Direct Sums and Tensor Products

Abstract

The direct sum of a countable family of Hilbert spaces \(\mathcal{H}_i\), \(i \in \mathbb{N}\), over the same field, is defined as the set of all sequences x _i with \(x_i \in \mathcal{H}_i\) for all i such that \(\sum_{i=1}^{\infty} \left\Vert{x_i}\right\Vert_i^2 < \infty\) where \(\left\Vert{\cdot}\right\Vert_i\) denotes the norm in \(\mathcal{H}_i\). The vector space structure and the inner product are defined “component-wise” on this space of sequences. The second section gives first the construction of the (algebraic) tensor product of two vector spaces. When these vector spaces are actually Hilbert spaces \(\mathcal{H}_i\), \(i=1,2\) an inner product \(\langle \cdot,\cdot \rangle\) is defined on the algebraic tensor product \(\mathcal{H}_1\otimes\mathcal{H}_2\) by linear extension of the rule \(\langle x_1\otimes x_2,y_1\otimes y_2 \rangle =\langle x_1,y_1\rangle_1 \langle x_2,y_2\rangle_2\) for all \(x_i, y_i \in \mathcal{H}_i\), where \(\langle \cdot,\cdot\rangle_i\) denotes the inner product in \(\mathcal{H}_i\).
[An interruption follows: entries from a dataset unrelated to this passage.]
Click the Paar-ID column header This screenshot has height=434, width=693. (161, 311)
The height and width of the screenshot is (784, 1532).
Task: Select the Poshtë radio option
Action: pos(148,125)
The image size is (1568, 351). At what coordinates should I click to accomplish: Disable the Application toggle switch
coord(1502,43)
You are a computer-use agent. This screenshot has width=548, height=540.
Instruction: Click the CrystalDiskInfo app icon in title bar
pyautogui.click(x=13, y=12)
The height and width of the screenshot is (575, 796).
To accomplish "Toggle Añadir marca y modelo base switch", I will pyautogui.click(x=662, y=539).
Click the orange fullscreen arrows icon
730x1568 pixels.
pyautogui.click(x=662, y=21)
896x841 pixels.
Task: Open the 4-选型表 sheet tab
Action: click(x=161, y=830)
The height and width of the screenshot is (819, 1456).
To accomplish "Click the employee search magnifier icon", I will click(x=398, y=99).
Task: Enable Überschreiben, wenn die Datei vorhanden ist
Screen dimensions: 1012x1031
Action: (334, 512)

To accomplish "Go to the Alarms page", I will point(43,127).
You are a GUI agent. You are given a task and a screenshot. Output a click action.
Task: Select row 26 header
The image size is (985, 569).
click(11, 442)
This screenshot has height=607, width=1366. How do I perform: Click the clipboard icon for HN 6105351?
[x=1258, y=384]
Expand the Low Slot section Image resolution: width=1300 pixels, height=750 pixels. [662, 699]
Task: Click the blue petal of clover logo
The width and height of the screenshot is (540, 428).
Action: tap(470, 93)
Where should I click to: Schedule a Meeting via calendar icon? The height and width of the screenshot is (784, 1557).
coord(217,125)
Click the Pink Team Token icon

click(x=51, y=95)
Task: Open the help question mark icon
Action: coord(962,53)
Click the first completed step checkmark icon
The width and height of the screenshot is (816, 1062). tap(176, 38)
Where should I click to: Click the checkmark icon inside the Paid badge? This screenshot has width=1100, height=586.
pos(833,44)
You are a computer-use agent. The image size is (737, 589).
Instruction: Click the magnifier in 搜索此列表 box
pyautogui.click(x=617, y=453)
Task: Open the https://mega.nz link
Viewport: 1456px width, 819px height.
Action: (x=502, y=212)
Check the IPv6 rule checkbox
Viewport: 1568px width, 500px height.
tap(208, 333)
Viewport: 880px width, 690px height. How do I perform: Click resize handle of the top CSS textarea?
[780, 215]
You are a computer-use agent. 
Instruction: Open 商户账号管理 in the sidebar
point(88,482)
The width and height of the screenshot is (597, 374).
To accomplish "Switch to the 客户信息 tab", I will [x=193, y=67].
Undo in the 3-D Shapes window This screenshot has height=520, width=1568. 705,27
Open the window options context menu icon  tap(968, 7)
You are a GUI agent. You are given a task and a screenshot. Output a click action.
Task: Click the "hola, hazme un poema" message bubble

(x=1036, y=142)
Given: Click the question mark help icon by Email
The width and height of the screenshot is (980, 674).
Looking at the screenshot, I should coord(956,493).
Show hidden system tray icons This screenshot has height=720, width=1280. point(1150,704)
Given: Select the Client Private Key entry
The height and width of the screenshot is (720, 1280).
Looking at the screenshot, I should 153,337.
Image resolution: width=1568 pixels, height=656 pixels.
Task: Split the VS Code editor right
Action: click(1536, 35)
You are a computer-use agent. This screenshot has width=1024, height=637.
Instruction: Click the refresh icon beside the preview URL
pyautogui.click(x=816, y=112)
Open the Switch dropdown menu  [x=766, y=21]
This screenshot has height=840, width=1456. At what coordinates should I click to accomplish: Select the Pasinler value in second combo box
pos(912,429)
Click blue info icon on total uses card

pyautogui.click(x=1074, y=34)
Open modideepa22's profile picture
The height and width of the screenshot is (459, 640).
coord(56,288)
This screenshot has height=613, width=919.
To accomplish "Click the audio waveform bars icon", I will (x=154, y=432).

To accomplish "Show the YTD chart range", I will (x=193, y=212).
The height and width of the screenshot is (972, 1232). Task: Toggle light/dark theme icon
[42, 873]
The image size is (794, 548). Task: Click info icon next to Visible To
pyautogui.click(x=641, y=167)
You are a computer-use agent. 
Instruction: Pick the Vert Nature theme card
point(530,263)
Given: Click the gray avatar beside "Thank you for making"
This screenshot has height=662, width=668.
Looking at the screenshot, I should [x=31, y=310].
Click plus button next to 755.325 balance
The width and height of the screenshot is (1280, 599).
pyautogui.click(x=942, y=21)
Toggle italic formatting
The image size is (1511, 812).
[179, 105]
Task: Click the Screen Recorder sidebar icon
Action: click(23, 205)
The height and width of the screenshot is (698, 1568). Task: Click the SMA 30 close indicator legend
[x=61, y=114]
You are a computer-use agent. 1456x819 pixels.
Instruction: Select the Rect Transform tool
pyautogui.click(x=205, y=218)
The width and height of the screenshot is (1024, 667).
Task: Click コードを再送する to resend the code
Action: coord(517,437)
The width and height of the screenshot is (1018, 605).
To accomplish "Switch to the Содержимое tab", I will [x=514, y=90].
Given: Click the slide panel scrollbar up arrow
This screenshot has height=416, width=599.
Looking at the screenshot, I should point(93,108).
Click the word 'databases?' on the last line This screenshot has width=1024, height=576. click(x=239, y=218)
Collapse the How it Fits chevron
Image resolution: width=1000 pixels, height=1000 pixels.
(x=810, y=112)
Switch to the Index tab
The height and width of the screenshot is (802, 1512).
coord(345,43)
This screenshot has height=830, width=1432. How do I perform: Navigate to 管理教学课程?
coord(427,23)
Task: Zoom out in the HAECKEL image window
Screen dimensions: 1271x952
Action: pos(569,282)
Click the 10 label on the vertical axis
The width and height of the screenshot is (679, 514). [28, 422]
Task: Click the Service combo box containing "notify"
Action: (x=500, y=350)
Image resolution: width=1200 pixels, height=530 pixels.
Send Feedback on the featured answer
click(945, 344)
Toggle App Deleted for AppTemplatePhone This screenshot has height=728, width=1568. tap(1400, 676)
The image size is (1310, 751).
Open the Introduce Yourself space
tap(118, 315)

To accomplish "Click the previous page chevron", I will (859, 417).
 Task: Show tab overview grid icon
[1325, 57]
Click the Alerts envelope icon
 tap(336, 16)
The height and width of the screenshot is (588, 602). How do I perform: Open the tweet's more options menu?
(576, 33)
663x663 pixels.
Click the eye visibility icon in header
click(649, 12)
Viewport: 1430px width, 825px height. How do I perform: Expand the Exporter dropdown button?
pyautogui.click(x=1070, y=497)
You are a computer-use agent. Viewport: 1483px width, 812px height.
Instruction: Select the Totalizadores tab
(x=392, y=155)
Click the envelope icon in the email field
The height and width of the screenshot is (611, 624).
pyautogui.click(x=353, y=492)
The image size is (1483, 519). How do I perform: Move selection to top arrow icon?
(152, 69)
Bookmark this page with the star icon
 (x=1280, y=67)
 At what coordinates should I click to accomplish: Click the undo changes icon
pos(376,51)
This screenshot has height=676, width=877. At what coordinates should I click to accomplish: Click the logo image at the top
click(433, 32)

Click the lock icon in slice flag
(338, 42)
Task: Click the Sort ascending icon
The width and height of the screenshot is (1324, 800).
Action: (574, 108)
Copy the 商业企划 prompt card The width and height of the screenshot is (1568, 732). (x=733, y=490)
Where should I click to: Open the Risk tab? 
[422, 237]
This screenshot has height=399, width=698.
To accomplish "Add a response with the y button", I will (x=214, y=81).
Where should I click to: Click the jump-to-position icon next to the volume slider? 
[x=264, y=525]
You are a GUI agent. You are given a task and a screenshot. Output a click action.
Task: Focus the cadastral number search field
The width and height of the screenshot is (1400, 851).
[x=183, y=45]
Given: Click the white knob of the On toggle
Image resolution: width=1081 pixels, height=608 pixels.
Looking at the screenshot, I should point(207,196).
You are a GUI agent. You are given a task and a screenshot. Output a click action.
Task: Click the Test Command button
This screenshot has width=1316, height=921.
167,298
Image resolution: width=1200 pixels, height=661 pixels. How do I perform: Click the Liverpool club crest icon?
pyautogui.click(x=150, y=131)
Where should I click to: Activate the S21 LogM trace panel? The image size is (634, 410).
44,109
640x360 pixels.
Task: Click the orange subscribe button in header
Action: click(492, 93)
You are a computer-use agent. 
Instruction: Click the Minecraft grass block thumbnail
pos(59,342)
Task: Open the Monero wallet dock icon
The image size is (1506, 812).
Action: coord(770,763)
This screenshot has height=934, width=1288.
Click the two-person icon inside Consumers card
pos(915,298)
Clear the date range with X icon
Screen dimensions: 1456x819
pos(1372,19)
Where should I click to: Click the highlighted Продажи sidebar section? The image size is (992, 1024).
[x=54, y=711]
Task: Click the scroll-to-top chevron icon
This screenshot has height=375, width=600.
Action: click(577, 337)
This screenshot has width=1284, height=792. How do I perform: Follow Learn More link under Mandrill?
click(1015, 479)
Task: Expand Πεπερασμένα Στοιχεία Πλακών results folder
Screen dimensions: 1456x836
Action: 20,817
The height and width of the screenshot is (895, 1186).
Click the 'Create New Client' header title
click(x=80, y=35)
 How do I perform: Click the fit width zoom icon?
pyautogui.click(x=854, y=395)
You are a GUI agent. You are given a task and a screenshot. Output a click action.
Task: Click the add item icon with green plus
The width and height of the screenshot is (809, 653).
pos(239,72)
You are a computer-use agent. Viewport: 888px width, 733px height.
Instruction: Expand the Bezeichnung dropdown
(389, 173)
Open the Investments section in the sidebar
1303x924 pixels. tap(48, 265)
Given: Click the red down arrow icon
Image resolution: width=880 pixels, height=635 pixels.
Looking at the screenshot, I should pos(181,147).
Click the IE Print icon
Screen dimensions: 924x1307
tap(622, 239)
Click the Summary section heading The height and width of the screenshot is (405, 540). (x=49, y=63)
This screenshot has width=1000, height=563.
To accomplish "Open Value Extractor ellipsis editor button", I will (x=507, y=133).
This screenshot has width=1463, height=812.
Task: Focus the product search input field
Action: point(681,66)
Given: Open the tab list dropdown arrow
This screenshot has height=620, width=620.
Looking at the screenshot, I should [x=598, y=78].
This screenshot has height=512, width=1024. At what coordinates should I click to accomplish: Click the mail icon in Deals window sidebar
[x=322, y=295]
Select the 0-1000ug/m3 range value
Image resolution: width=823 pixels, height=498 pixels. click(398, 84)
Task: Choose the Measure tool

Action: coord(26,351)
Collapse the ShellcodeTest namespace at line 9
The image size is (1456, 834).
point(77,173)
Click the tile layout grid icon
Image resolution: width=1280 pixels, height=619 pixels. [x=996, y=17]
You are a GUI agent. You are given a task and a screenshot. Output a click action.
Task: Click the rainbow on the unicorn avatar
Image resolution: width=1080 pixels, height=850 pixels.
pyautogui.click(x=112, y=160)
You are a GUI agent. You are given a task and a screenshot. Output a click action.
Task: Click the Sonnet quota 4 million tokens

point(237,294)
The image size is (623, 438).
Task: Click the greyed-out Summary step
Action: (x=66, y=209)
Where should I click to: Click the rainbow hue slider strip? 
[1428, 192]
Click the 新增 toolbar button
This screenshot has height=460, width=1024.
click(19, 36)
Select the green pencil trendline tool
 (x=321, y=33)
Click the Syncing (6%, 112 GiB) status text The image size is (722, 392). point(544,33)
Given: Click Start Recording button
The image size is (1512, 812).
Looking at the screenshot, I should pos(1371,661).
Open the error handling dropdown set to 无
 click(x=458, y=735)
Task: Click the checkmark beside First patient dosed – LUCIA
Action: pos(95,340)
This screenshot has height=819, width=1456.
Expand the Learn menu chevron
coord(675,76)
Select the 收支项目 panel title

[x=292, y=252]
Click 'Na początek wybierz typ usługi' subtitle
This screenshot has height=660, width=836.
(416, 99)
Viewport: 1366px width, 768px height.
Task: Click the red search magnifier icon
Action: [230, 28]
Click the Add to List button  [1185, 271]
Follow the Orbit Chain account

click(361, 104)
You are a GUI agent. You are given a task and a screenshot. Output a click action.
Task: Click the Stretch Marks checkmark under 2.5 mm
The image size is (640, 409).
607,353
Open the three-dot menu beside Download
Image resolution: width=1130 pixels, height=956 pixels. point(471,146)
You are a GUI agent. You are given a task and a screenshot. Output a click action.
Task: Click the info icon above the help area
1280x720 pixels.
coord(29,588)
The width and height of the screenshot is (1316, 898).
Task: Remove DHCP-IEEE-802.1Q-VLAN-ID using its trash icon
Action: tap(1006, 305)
The completion of this inner product space is called the tensor product of the given Hilbert spaces. This completion is described explicitly in the case that the given Hilbert spaces are separable. And there is a straight forward extension to the case of more than two factors. As an illustration of the application of direct sums and tensor products in quantum physics the state spaces of a particle with spin and the state space of multiparticle systems are discussed (the Boson Fock space and the Fermion Fock space).